Working with MiEN, Collier selected the DIVIDE mobile vertical whiteboards that can be easily repositioned to accommodate specific student groups. She’ll pull the boards to the middle of the room when there are 34 students in the space, for example, or leave them all facing outward if there are just 20 or fewer kids in the lab.
“I can also pull the whiteboards into my current classroom; they don’t even have to stay in the discovery lab,” said Collier. “They can travel throughout the school and be used for so many different things.” For a recent school ice cream social, for example, Collier rolled the whiteboards out onto the playground and used them as directional signs. And for Christmas concerts, the school librarian used the whiteboards to create a construction-paper based backdrop across all of the boards.
Collier also likes the whiteboards’ storage space, which is situated between the two sides of the device, where she can store her math manipulatives, clocks, and other items. “It’s two-sided storage that holds a lot,” she said. The whiteboards are also durable, easy to clean and “still looking very nice” after more than a year of use.
Part of the appeal of the vertical whiteboards is that students and teachers have to be standing to use them. “Standing makes you think,” said Collier, who often gets requests from students who want to keep using the whiteboards even after the lab time is up. Others don’t even realize that they’re doing math while they’re in the space—a huge “win” for a subject that can be difficult for some students to grasp.

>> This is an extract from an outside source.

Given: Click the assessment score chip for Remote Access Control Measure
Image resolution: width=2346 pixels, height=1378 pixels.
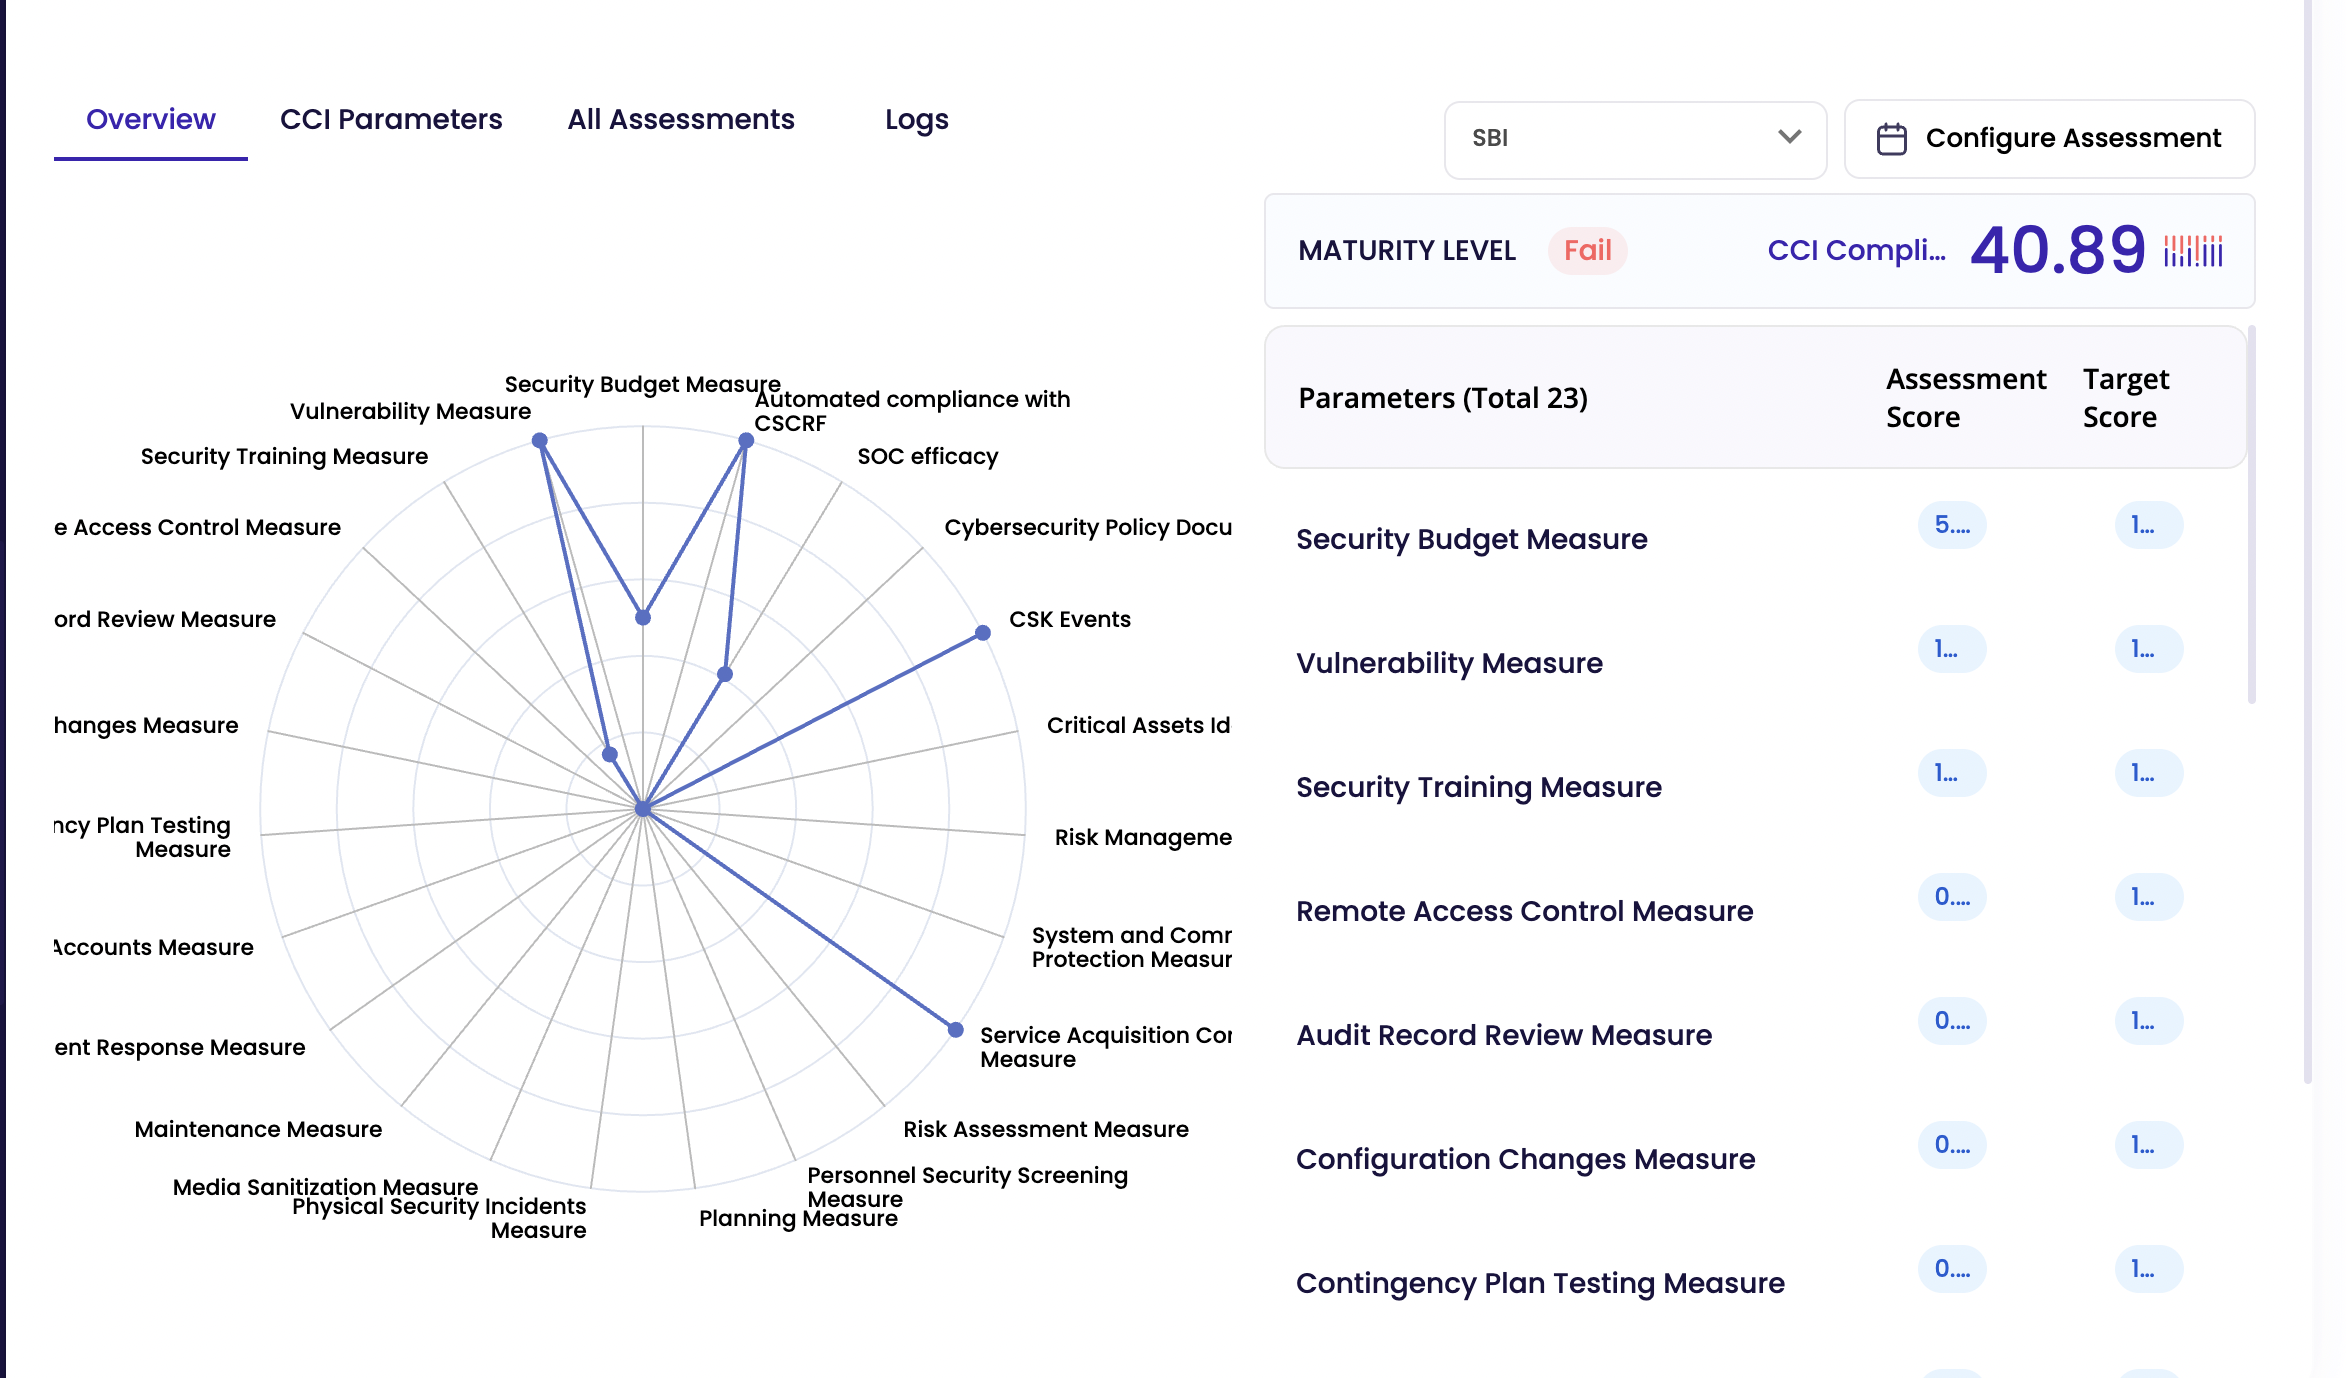Looking at the screenshot, I should [x=1951, y=897].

“The students come to the discovery lab to work together, discuss problems and gain good communication and critical thinking skills,” said Collier, who recently witnessed a remarkable transformation in one fifth-grade student who was reluctant to participate in class. That changed once he got into the lab. “I saw a real difference in him,” said Collier. “Not only was he participating, but he also said he wished we’d started this five years ago.” The benefits of whiteboards in the classrooms are endless!